Petrolio: per quanto tempo durerà questo squilibrio?

Il mercato sconta che da luglio ci sarà un ritorno alla normalizzazione.
E’ possibile, ma gli analisti di Marzotto Investment House non ne sono convinti, che i tagli programmati per quanto rilevanti dimensionalmente siano sufficienti per riportare il petrolio sui livelli pre-crisi.

Di conseguenza, gli esperti non escluderebbero che almeno fino all’autunno, possa rimanere un certo spread tra la scadenza SPOT e le successive a causa di una domanda strutturalmente debole.

Questo spread tra la prima scadenza dei futures e le successive apre un arbitraggio.
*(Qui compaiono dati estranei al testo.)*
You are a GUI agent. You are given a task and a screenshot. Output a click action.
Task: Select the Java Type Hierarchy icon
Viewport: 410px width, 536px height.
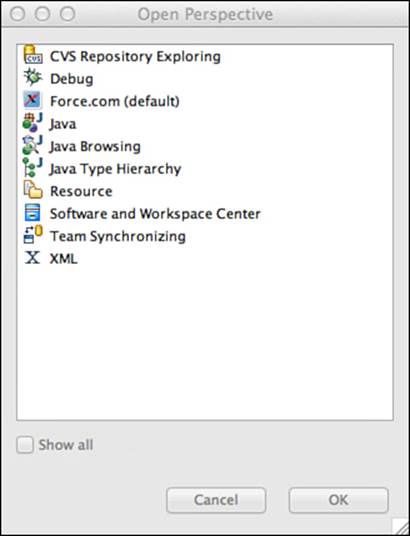click(x=33, y=168)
Petrolio: come investire sul settore nella attuale fase di mercato

Diverse sono le industrie che beneficiano da un petrolio debole. Tra queste:

• tutto l’universo dei trasporti. In questa fase gli analisti lascerebbero da parte le linee aeree, ma considererebbero soprattutto le concessionarie autostradali, visto che l’automobile non inficia la necessità di social distancing che avremo nei prossimi mesi.

• I manufatturieri più energivori. Attenzione però, perché si tratta generalmente di business ciclici che soffrono la mancanza di domanda.

Tuttavia si possono trovare nomi come ad esempio a Piazza Affari società come Zignago o Reno de Medici, che in occasione dei risultati hanno comunicato di beneficiare di un mercato di sbocco decente, hanno mantenuto gli impianti aperti e il costo dei fattori produttivi è diminuito. In prospettiva anche i cementiferi potrebbero complessivamente beneficiare da un contesto simile.

• Società che possiedono oleodotti, impianti di stoccaggio, i cosiddetti VLCC (i tankers di grandi dimensioni), le società di raffinazione.